OBJECTIVES: The health technology assessment (HTA) submission process is becoming increasingly diverse between countries. This study assesses the HTA requirements in Australia, Canada, England and Spain: four countries where pharmacoeconomic evidence forms an integral part of the value assessment. Technology developers can use these insights to identify where efficiencies can be made in the global market access strategy for new technologies, such as when to submit HTA dossiers.

METHODS: A pragmatic review and desk-based research were conducted in May 2024. Published articles, HTA guidelines, process documents, conference abstracts, and white papers were reviewed to identify country-specific processes. Where available, data were extracted about the general submission process and stakeholders involved (including regulatory, HTA and pricing authorities), as well as the clinical and pharmacoeconomic evidence requirements for HTA submission. Comparisons of the median time from marketing authorization to HTA decision within each country were also conducted. The key findings and between-country differences were synthesized in a narrative summary.
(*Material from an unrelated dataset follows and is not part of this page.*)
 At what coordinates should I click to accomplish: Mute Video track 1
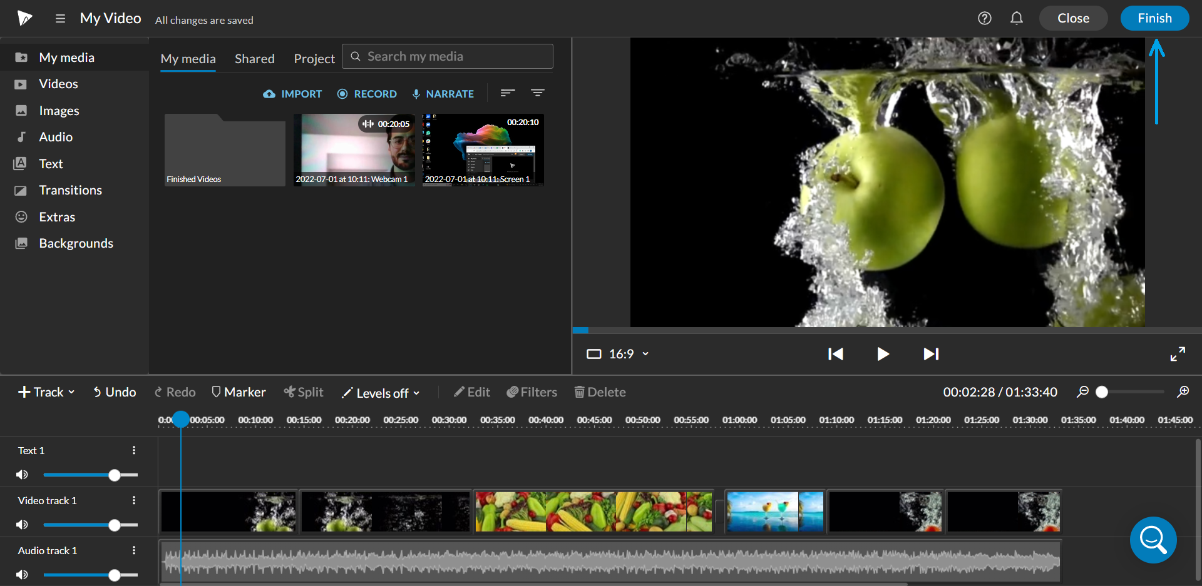(22, 525)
RESULTS: The review identified several areas with implications for market access strategy. All countries offer a parallel regulatory/HTA process. The median HTA review time between 2014 and 2018 was shortest in Australia (125 days) and longest in England (266 days). Australia demonstrated general consistency in HTA review time between submissions (interquartile range = 9 days), and England had the most variation in the duration of HTA reviews (interquartile range = 216 days). All countries require comparative clinical evidence within the indication and pharmacoeconomic evidence. A cost-utility analysis is the preferred analytical tool. However, England also readily accepts cost-effectiveness analysis.

CONCLUSIONS: While the median HTA review time varied between countries, similar requirements in clinical and pharmacoeconomic evidence allow efficiencies in the preparation of submission documentation. Future research should investigate the impact of the EU HTA Regulation on market access and how this could affect strategic decision making.